Congress should direct the National Academy of Sciences to examine the challenges open-access publishing raises in the US and suggest ways to address those issues, writes Michael Lubell, the director of public affairs of the American Physical Society and City University of New York professor, in a blog post at The Hill.
A bill in the US Senate, S. 779, also known as the Fair Access to Science and Technology Research (FASTR) Act, aims to make federally funded research publicly available. That way, proponents of the bill say, taxpayers who fund research don't have to pay again to see its outcomes. The bill would apply to any researcher working for or funded by a federal agency with a budget greater than $100 million and require those researchers to submit any accepted peer-reviewed paper to a digital repository and enable public access to the manuscript within a year of its publication.
Lubell argues, though, that requiring papers to be freely available to the public will only shift the cost on to researchers and that that cost won't be spread evenly among investigators. The average National Science Foundation grant is $130,000, he notes. Paying open-access publication fees, which he says can reach $3,000 per article, would result in this average lab allocating nearly 10 percent of its grant fees.

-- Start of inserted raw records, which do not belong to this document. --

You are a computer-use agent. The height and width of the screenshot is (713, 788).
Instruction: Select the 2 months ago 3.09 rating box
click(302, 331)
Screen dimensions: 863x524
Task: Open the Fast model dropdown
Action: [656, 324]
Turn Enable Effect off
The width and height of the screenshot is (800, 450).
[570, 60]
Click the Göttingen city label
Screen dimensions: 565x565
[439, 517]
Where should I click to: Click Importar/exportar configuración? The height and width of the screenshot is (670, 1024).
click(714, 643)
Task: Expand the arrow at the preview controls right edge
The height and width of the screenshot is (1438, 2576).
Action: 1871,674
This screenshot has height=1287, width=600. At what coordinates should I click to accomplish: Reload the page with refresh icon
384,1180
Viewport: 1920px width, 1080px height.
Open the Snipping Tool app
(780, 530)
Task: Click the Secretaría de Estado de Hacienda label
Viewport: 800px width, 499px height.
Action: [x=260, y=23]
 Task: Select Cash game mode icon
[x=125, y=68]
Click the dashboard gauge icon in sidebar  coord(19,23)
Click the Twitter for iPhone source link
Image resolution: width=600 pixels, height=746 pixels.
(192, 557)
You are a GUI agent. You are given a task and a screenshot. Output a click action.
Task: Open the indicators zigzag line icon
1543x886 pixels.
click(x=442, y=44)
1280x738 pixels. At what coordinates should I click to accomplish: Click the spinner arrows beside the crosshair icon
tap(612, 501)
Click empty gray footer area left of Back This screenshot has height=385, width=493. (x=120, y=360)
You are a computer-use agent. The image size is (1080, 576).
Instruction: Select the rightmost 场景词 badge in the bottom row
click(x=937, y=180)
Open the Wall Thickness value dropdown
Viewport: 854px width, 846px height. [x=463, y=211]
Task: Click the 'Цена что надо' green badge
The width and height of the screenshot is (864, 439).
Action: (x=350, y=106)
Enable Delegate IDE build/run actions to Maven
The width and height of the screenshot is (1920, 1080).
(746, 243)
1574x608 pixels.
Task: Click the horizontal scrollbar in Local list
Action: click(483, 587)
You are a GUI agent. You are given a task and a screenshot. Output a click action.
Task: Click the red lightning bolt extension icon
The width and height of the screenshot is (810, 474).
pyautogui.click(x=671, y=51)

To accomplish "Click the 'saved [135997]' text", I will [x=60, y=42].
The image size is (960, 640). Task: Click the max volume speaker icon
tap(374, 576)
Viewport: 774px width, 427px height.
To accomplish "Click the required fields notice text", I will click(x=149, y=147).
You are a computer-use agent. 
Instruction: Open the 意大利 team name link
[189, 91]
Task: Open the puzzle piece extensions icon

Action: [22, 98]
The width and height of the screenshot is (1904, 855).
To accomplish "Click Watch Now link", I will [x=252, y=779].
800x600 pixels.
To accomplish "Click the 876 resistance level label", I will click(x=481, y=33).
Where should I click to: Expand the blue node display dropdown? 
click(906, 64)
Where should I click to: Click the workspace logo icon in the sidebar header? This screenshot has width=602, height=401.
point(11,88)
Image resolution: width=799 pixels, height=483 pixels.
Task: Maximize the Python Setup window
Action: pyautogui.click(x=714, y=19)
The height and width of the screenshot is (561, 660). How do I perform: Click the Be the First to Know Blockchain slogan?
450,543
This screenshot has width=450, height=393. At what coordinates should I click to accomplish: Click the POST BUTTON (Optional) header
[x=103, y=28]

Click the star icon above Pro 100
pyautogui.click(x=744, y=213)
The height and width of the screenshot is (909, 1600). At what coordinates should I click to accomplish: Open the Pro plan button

At the same time, Lubell notes that some fields — particularly in his field of physics — receive smaller grants, but publish the same number of papers, driving up the portion of their grant researchers would have to set aside for fees.
The three outcomes he envisions as a result of such a bill —increased federal research funding to cover costs, outside funding sources to cover fees, or decreased research quality — all present challenges. To that end, he suggests that Congress ask the National Academies to look into it and propose solutions.